Entrez, le Diable!
It’s almost unfathomable that a cello could provoke a scandal, but this appears to have been in the case in the 1730s in France. Stepping to the fore in place of the elegant viola da gamba, the temperamental cello shocked ears at an admired concert series, compelling the French viol player Hubert Le Blanc to declare the offending instrument ‘a miserable canker, wretch, and poor Devil’. Thus this illuminating disc’s title, ‘Entrez, le Diable! The Virtuoso Cello at the Concert Spirtuel’.

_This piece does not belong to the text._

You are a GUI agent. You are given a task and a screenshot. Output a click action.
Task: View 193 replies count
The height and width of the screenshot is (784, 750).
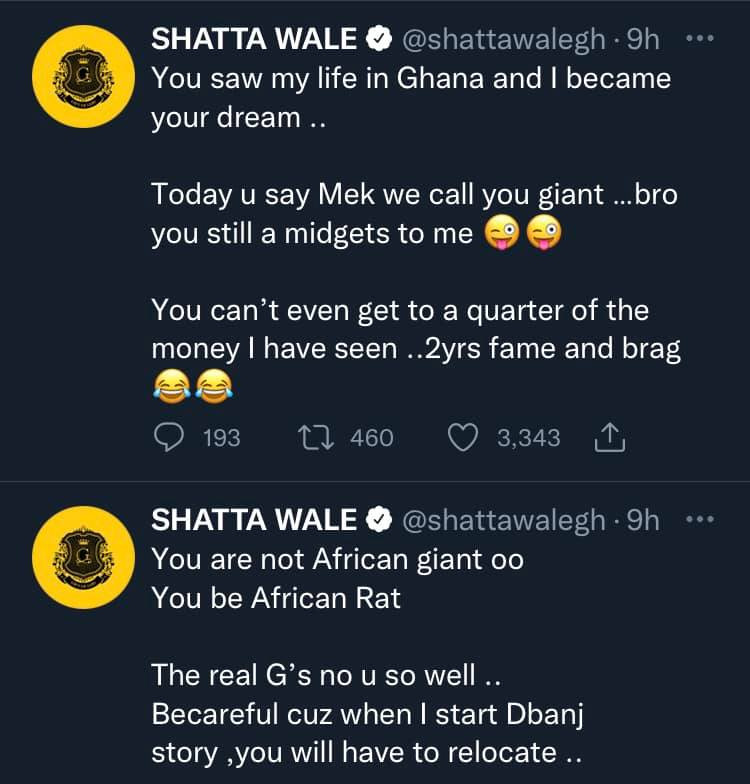[222, 438]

The brains (and limbs) behind the programme is baroque cellist Juliana Soltis, who performs works by four French composers with almost diabolical personality and, oui, finesse. The composers’ names wouldn’t trip off the tongue of most listeners but their music reveals why the cello came across as so progressive and dangerous.

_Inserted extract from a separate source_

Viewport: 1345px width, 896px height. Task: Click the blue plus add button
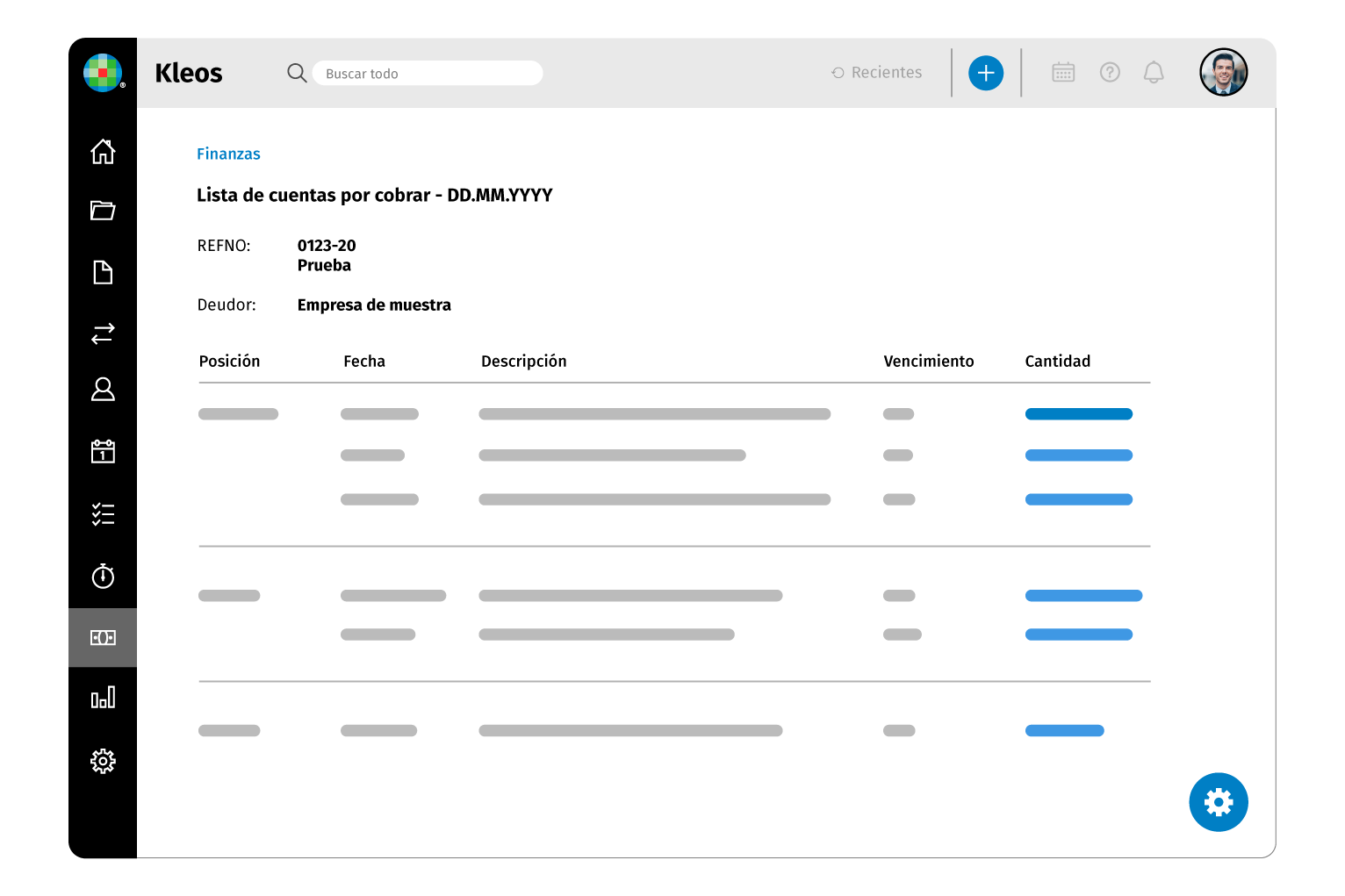[986, 73]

Salvatore Lanzetti’s Sonata in E minor thrusts the cello into fierce displays of technique and impassioned rhetoric, while Martin Berteau’s Sonata in G makes enchanting use of ethereal harmonics. Soltis states in her booklet notes that François Martin prompted the cello to face an unusual challenge in the first movement of his captivating Sonata in D: using the player’s chin to produce a pedal tone. Two sonatas by Jean-Baptiste Barrière give the cello ample opportunity to sing and perform acrobatics.
The intrepid Soltis hurls herself into all of the music, producing gritty sounds and explosive passagework when she isn’t caressing lines with poetic grace. Her colleagues could hardly play with more devilish allure.